Tuesday, 6 June 2017

Round Norfolk Walk Day 3 - Bungay to Harleston

Distance: 16.3 miles
Ascent: 250m
Weather: overcast, wind and rain in afternoon
Bunnies,  squirrels, roe deer, buzzard, hares,  green woodpecker.

After posting yesterday's blog, we went out for dinner and called in at the Green Dragon pub for a pint first, as they have their own brewery. The beer was good and there was also morris dancing in the courtyard,  which was very jolly. We walked back to the hotel via Bigod's Castle, a ruin in the middle of the town that was quite atmospheric in the gloom (after a few drinks..)

We were at breakfast at seven thirty, and there were patches of blue sky and it wasn't as wet out as expected.  Yet.

We left town, dodging the traffic (the streets here are really narrow, so they've  introduced a one way system, with the unfortunate side effect that drivers seem to think they're at a street race) and then rejoined the Angle's Way at Ditchingham.

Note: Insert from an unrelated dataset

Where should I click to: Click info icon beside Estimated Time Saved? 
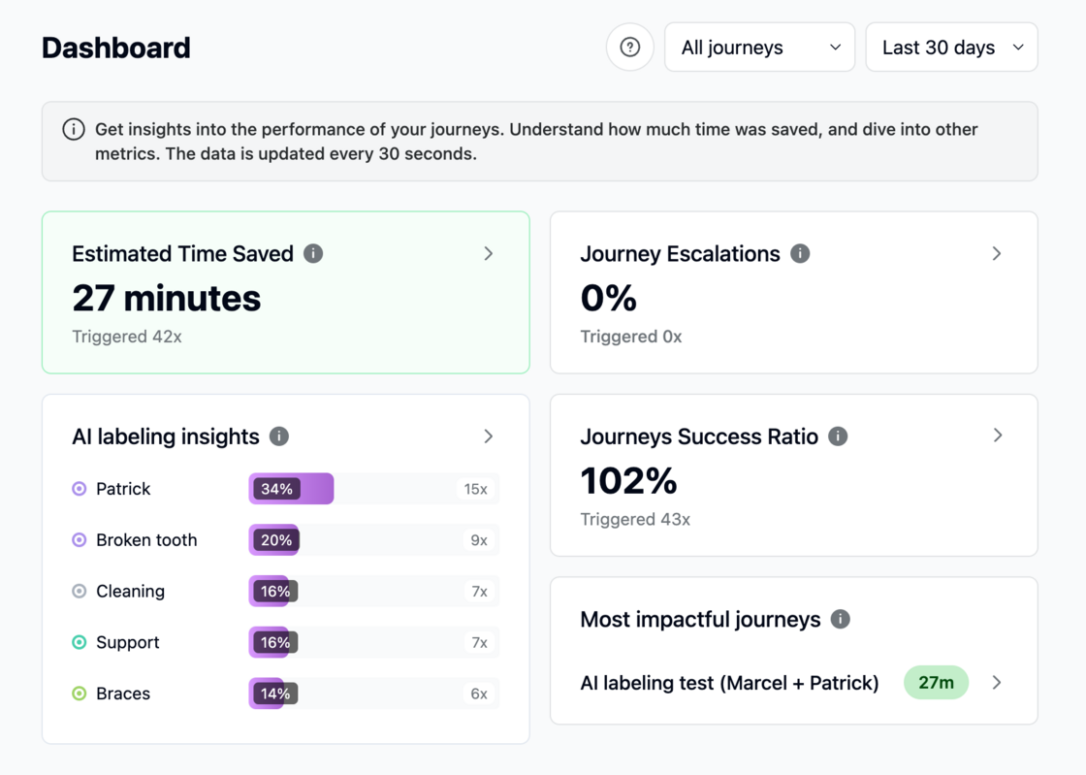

Going through a small wood, we went through a gate and up hill. Quite a steep bit of up hill. The path follows the edge of the hillside around Bath Hills, which is steeply wooded around Outney Common, making a big loop around the north of Bungay. There were deer, pheasants and squirrels along the way, which was a pretty tunnel of trees with plenty of nettles and undergrowth, thankfully recently strimmed.

About half way around the loop, the path joined a narrow lane with some farms and houses, before passing a gravel works, after which the road widened and we encountered more traffic. The gravel truck drivers were friendly and courteous,  the other drivers not so much.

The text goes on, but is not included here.